__ASSIGNMENT__:
Transcribe the records in their entirety, exactly as given.

+ + + + + + +

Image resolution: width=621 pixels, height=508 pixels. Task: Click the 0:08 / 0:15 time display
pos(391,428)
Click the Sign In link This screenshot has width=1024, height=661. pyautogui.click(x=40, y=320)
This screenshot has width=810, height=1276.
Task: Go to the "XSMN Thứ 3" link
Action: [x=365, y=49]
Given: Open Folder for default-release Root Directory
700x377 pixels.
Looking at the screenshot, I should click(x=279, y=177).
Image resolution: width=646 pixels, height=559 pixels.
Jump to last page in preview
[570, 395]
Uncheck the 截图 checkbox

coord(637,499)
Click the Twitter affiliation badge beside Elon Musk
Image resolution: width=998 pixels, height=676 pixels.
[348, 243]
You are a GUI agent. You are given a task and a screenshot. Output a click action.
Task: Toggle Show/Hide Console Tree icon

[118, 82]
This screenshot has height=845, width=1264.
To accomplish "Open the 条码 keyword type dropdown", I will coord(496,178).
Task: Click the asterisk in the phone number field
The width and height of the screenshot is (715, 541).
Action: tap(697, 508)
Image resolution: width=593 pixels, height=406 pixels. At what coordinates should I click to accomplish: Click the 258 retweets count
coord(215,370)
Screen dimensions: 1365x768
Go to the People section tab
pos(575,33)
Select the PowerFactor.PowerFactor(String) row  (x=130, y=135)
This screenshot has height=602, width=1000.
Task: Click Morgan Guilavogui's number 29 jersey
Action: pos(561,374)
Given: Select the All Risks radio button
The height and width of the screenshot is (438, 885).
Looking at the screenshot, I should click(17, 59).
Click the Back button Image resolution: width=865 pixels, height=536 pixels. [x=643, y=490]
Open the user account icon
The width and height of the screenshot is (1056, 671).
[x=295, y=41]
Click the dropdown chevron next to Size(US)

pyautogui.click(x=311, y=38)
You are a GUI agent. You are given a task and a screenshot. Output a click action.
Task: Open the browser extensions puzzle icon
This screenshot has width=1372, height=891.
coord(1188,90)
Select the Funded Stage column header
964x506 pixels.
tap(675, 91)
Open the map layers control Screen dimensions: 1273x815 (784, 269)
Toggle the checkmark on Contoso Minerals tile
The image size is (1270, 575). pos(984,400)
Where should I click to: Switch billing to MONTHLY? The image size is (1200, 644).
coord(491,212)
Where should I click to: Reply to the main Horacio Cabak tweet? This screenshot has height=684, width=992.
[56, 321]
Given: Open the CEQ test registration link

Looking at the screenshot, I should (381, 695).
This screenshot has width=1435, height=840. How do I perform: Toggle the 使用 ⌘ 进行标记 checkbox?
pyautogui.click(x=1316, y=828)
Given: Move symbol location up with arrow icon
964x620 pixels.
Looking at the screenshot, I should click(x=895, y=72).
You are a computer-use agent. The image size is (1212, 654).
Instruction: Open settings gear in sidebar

+ + + + + + +

__ANSWER FOR THIS EXERCISE__:
Image resolution: width=621 pixels, height=508 pixels. Task: Click the 0:08 / 0:15 time display
pos(391,428)
Click the Sign In link This screenshot has width=1024, height=661. pyautogui.click(x=40, y=320)
This screenshot has width=810, height=1276.
Task: Go to the "XSMN Thứ 3" link
Action: [x=365, y=49]
Given: Open Folder for default-release Root Directory
700x377 pixels.
Looking at the screenshot, I should click(x=279, y=177).
Image resolution: width=646 pixels, height=559 pixels.
Jump to last page in preview
[570, 395]
Uncheck the 截图 checkbox

coord(637,499)
Click the Twitter affiliation badge beside Elon Musk
Image resolution: width=998 pixels, height=676 pixels.
[348, 243]
You are a GUI agent. You are given a task and a screenshot. Output a click action.
Task: Toggle Show/Hide Console Tree icon

[118, 82]
This screenshot has height=845, width=1264.
To accomplish "Open the 条码 keyword type dropdown", I will coord(496,178).
Task: Click the asterisk in the phone number field
The width and height of the screenshot is (715, 541).
Action: tap(697, 508)
Image resolution: width=593 pixels, height=406 pixels. At what coordinates should I click to accomplish: Click the 258 retweets count
coord(215,370)
Screen dimensions: 1365x768
Go to the People section tab
pos(575,33)
Select the PowerFactor.PowerFactor(String) row  (x=130, y=135)
This screenshot has height=602, width=1000.
Task: Click Morgan Guilavogui's number 29 jersey
Action: pos(561,374)
Given: Select the All Risks radio button
The height and width of the screenshot is (438, 885).
Looking at the screenshot, I should click(17, 59).
Click the Back button Image resolution: width=865 pixels, height=536 pixels. [x=643, y=490]
Open the user account icon
The width and height of the screenshot is (1056, 671).
[x=295, y=41]
Click the dropdown chevron next to Size(US)

pyautogui.click(x=311, y=38)
You are a GUI agent. You are given a task and a screenshot. Output a click action.
Task: Open the browser extensions puzzle icon
This screenshot has width=1372, height=891.
coord(1188,90)
Select the Funded Stage column header
964x506 pixels.
tap(675, 91)
Open the map layers control Screen dimensions: 1273x815 (784, 269)
Toggle the checkmark on Contoso Minerals tile
The image size is (1270, 575). pos(984,400)
Where should I click to: Switch billing to MONTHLY? The image size is (1200, 644).
coord(491,212)
Where should I click to: Reply to the main Horacio Cabak tweet? This screenshot has height=684, width=992.
[56, 321]
Given: Open the CEQ test registration link

Looking at the screenshot, I should (381, 695).
This screenshot has width=1435, height=840. How do I perform: Toggle the 使用 ⌘ 进行标记 checkbox?
pyautogui.click(x=1316, y=828)
Given: Move symbol location up with arrow icon
964x620 pixels.
Looking at the screenshot, I should click(x=895, y=72).
You are a computer-use agent. The image size is (1212, 654).
Instruction: Open settings gear in sidebar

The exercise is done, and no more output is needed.